Crossover. Boy, do I have an issue with Crossover. During the pull phase of the stroke, my hand tends to cross the center line under my body. Not good!
an example of mid stroke crossover
I am crossing over with my arms, across my body, instead of keeping my arms close to my body and aligned with my armpit. Everything should always be aligned with the armpit/shoulder!
This is what it should look like:
When your hand enters the water at the beginning of each stroke, you must ensure it doesn’t cross your body’s imaginary midline running from head to toe. Crossing over puts a tremendous amount of strain on the shoulder joint and makes your body fishtail or swing from side to side, increasing drag. (source)
Given the findings above, I was given the task of balance drills! Specifically, the Total Immersion balance drills. Unfortunately, I can’t post videos here since they are copyrighted, but you can check out their website here. It’s really hard to describe the drills without you seeing them in person… I recommend going to a coach or the Total Immersion website (or class) if you want to learn!
The Total Immersion drills I’m working on are below… one drill progresses into the other.
Sweet spot Kicking on my back VERY RELAXED, leaning to one side with one shoulder partially out of the water, kicking, with my head wayyy back, arms by my side
Long Vessel Sweet Spot doing the above, but with one arm extended
Zipper skate Doing the above, but bringing one hand up like a zipper towards my chin and then back down by my side
Zipper Single Switch Progression from zipper skate, after the zipper, doing a single free style stroke, focusing on hand dipping low into the water ‘steep and deep’ with the arm and elbow!
At first I didn’t understand how floating on my back would help my swimming, but then Coach Jesse explained it to me.
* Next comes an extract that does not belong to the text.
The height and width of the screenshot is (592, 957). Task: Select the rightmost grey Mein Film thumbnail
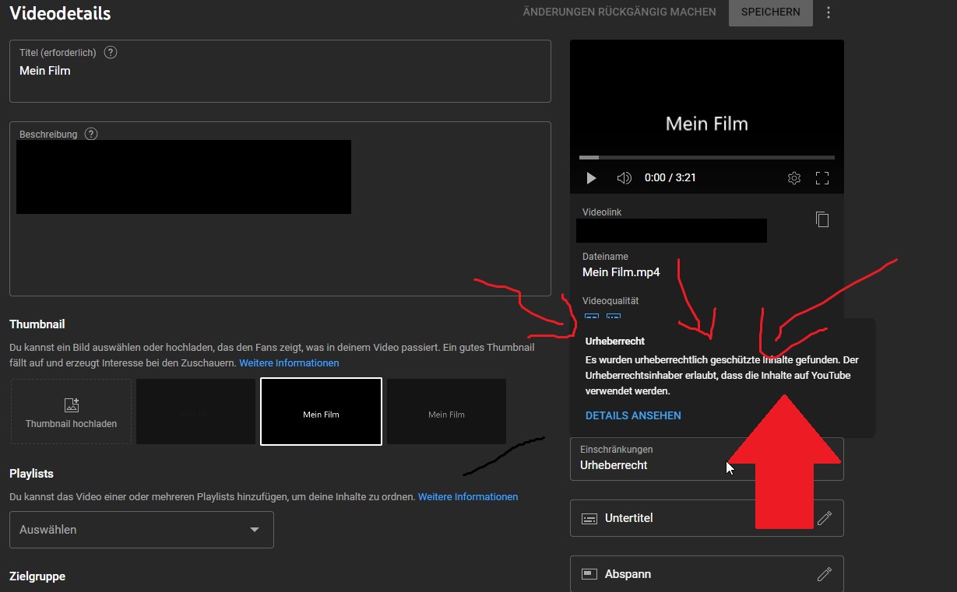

You start basic on your back, working on balance and once you excel at this, you can flip over and incorporate into your freestyle swimming. At first it seemed so silly, the whole floating on my back thing, but it works! It was very frustrating in the beginning because I had this fear of leaning my head way back, but then I got over it. I had to learn how to relax, and once I did, it stuck. In the three weeks working on these drills, I have already noticed a huge difference.
My advice to you is, think of a FEW things to work on with your swim stroke, not a lot of things… otherwise you will get confused! For example, when I swim at practice, focus is on head position being DOWN and my hands/arms entering down steep and deep into the water (i.e. no stop sign). When I’m not at practice, I’m focusing on my drills.
This morning I realized that these things are really working. I was in the front of the pack in my lane, instead of the back. I was actually leading sets of 200’s and that seriously never happens. All of a sudden, it felt ‘easy.’ At first I was annoyed with practice feeling easy, but then I reazlied, it wasn’t the workout… it was ME. I was getting better at swimming and FASTER! Success! Yay to making progress!
If you are interested in improving on your swimming… I also love this website: Swim Smooth. Tons of good tips and tricks.
p.s. Swimming a lot leads to toned arms… Bonus!